- [Recorded data]
§

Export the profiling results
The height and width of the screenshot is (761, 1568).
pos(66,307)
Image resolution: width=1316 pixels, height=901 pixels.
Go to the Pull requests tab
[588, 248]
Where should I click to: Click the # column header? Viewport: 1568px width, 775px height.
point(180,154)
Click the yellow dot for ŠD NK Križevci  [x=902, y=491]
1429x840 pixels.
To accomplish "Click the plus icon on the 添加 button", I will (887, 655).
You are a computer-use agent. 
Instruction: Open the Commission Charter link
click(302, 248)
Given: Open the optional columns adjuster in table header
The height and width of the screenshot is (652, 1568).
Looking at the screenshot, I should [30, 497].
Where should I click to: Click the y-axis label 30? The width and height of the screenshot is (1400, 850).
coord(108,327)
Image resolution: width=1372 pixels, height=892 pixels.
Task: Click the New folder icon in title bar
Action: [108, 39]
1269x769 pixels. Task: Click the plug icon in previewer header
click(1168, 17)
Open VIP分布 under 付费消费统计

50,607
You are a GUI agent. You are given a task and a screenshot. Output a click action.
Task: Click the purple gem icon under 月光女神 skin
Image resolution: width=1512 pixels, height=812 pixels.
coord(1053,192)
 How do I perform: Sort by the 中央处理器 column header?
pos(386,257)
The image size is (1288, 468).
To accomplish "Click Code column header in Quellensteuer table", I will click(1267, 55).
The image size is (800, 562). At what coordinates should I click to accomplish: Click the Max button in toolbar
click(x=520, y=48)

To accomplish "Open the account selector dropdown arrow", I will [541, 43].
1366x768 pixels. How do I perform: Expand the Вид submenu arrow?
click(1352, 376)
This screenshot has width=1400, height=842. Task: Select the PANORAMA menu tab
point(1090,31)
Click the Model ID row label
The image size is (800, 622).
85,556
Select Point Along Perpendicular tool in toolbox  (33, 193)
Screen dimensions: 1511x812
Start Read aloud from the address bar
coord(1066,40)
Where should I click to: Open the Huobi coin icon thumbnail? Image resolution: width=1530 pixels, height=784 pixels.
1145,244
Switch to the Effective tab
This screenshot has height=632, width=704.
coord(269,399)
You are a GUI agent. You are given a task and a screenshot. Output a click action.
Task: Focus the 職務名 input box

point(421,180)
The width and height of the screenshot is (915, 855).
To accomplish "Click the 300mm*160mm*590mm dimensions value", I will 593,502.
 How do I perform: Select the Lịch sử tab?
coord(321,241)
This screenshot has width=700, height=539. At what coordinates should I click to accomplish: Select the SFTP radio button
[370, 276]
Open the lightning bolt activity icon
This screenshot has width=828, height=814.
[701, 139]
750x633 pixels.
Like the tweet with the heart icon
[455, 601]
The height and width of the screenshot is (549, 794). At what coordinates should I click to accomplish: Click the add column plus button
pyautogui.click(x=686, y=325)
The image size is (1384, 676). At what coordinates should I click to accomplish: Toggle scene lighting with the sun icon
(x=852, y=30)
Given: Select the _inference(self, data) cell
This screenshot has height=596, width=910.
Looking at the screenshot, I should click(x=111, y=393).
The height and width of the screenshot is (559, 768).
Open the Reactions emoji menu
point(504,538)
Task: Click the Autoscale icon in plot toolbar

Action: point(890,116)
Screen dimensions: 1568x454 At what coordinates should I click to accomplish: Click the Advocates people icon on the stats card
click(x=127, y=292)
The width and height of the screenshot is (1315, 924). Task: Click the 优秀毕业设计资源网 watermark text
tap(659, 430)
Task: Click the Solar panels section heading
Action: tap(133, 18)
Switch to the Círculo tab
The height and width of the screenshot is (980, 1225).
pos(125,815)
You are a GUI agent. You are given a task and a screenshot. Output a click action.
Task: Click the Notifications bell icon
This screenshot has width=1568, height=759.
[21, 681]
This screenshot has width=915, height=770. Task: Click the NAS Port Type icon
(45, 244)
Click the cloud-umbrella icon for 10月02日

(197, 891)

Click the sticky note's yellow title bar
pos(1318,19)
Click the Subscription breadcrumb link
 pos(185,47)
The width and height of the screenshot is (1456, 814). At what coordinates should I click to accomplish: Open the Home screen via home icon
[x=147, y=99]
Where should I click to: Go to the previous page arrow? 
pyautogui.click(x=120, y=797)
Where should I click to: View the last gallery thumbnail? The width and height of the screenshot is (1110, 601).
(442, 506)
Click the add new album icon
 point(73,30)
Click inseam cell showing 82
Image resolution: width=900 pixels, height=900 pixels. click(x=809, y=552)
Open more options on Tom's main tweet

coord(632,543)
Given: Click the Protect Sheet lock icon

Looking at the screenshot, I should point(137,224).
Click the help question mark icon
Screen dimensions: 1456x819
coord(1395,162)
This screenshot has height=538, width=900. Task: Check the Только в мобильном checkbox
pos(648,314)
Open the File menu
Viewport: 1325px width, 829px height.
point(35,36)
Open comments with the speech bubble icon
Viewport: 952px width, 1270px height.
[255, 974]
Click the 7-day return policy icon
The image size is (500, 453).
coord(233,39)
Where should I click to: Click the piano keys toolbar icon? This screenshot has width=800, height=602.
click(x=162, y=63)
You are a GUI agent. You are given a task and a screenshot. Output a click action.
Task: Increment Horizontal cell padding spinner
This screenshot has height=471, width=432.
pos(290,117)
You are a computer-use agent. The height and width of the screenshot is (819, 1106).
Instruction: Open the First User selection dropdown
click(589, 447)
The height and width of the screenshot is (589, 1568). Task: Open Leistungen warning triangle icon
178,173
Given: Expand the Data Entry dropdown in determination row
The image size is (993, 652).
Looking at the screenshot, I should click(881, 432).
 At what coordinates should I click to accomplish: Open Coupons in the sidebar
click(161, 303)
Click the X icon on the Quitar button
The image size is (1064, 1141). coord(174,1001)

§

- [What the exercise asks] Rewrite all the rows above, changing "toolbar" to "tool bar" and leaving the rest unchanged.

- [In response]
Export the profiling results
The height and width of the screenshot is (761, 1568).
pos(66,307)
Image resolution: width=1316 pixels, height=901 pixels.
Go to the Pull requests tab
[588, 248]
Where should I click to: Click the # column header? Viewport: 1568px width, 775px height.
point(180,154)
Click the yellow dot for ŠD NK Križevci  [x=902, y=491]
1429x840 pixels.
To accomplish "Click the plus icon on the 添加 button", I will (887, 655).
You are a computer-use agent. 
Instruction: Open the Commission Charter link
click(302, 248)
Given: Open the optional columns adjuster in table header
The height and width of the screenshot is (652, 1568).
Looking at the screenshot, I should [30, 497].
Where should I click to: Click the y-axis label 30? The width and height of the screenshot is (1400, 850).
coord(108,327)
Image resolution: width=1372 pixels, height=892 pixels.
Task: Click the New folder icon in title bar
Action: [108, 39]
1269x769 pixels. Task: Click the plug icon in previewer header
click(1168, 17)
Open VIP分布 under 付费消费统计

50,607
You are a GUI agent. You are given a task and a screenshot. Output a click action.
Task: Click the purple gem icon under 月光女神 skin
Image resolution: width=1512 pixels, height=812 pixels.
coord(1053,192)
 How do I perform: Sort by the 中央处理器 column header?
pos(386,257)
The image size is (1288, 468).
To accomplish "Click Code column header in Quellensteuer table", I will click(1267, 55).
The image size is (800, 562). At what coordinates should I click to accomplish: Click the Max button in tool bar
click(x=520, y=48)

To accomplish "Open the account selector dropdown arrow", I will [541, 43].
1366x768 pixels. How do I perform: Expand the Вид submenu arrow?
click(1352, 376)
This screenshot has width=1400, height=842. Task: Select the PANORAMA menu tab
point(1090,31)
Click the Model ID row label
The image size is (800, 622).
85,556
Select Point Along Perpendicular tool in toolbox  (33, 193)
Screen dimensions: 1511x812
Start Read aloud from the address bar
coord(1066,40)
Where should I click to: Open the Huobi coin icon thumbnail? Image resolution: width=1530 pixels, height=784 pixels.
1145,244
Switch to the Effective tab
This screenshot has height=632, width=704.
coord(269,399)
You are a GUI agent. You are given a task and a screenshot. Output a click action.
Task: Focus the 職務名 input box

point(421,180)
The width and height of the screenshot is (915, 855).
To accomplish "Click the 300mm*160mm*590mm dimensions value", I will 593,502.
 How do I perform: Select the Lịch sử tab?
coord(321,241)
This screenshot has width=700, height=539. At what coordinates should I click to accomplish: Select the SFTP radio button
[370, 276]
Open the lightning bolt activity icon
This screenshot has width=828, height=814.
[701, 139]
750x633 pixels.
Like the tweet with the heart icon
[455, 601]
The height and width of the screenshot is (549, 794). At what coordinates should I click to accomplish: Click the add column plus button
pyautogui.click(x=686, y=325)
The image size is (1384, 676). At what coordinates should I click to accomplish: Toggle scene lighting with the sun icon
(x=852, y=30)
Given: Select the _inference(self, data) cell
This screenshot has height=596, width=910.
Looking at the screenshot, I should click(x=111, y=393).
The height and width of the screenshot is (559, 768).
Open the Reactions emoji menu
point(504,538)
Task: Click the Autoscale icon in plot tool bar

Action: point(890,116)
Screen dimensions: 1568x454 At what coordinates should I click to accomplish: Click the Advocates people icon on the stats card
click(x=127, y=292)
The width and height of the screenshot is (1315, 924). Task: Click the 优秀毕业设计资源网 watermark text
tap(659, 430)
Task: Click the Solar panels section heading
Action: tap(133, 18)
Switch to the Círculo tab
The height and width of the screenshot is (980, 1225).
pos(125,815)
You are a GUI agent. You are given a task and a screenshot. Output a click action.
Task: Click the Notifications bell icon
This screenshot has width=1568, height=759.
[21, 681]
This screenshot has width=915, height=770. Task: Click the NAS Port Type icon
(45, 244)
Click the cloud-umbrella icon for 10月02日

(197, 891)

Click the sticky note's yellow title bar
pos(1318,19)
Click the Subscription breadcrumb link
 pos(185,47)
The width and height of the screenshot is (1456, 814). At what coordinates should I click to accomplish: Open the Home screen via home icon
[x=147, y=99]
Where should I click to: Go to the previous page arrow? 
pyautogui.click(x=120, y=797)
Where should I click to: View the last gallery thumbnail? The width and height of the screenshot is (1110, 601).
(442, 506)
Click the add new album icon
 point(73,30)
Click inseam cell showing 82
Image resolution: width=900 pixels, height=900 pixels. click(x=809, y=552)
Open more options on Tom's main tweet

coord(632,543)
Given: Click the Protect Sheet lock icon

Looking at the screenshot, I should point(137,224).
Click the help question mark icon
Screen dimensions: 1456x819
coord(1395,162)
This screenshot has height=538, width=900. Task: Check the Только в мобильном checkbox
pos(648,314)
Open the File menu
Viewport: 1325px width, 829px height.
point(35,36)
Open comments with the speech bubble icon
Viewport: 952px width, 1270px height.
[255, 974]
Click the 7-day return policy icon
The image size is (500, 453).
coord(233,39)
Where should I click to: Click the piano keys tool bar icon? This screenshot has width=800, height=602.
click(x=162, y=63)
You are a GUI agent. You are given a task and a screenshot. Output a click action.
Task: Increment Horizontal cell padding spinner
This screenshot has height=471, width=432.
pos(290,117)
You are a computer-use agent. The height and width of the screenshot is (819, 1106).
Instruction: Open the First User selection dropdown
click(589, 447)
The height and width of the screenshot is (589, 1568). Task: Open Leistungen warning triangle icon
178,173
Given: Expand the Data Entry dropdown in determination row
The image size is (993, 652).
Looking at the screenshot, I should click(881, 432).
 At what coordinates should I click to accomplish: Open Coupons in the sidebar
click(161, 303)
Click the X icon on the Quitar button
The image size is (1064, 1141). coord(174,1001)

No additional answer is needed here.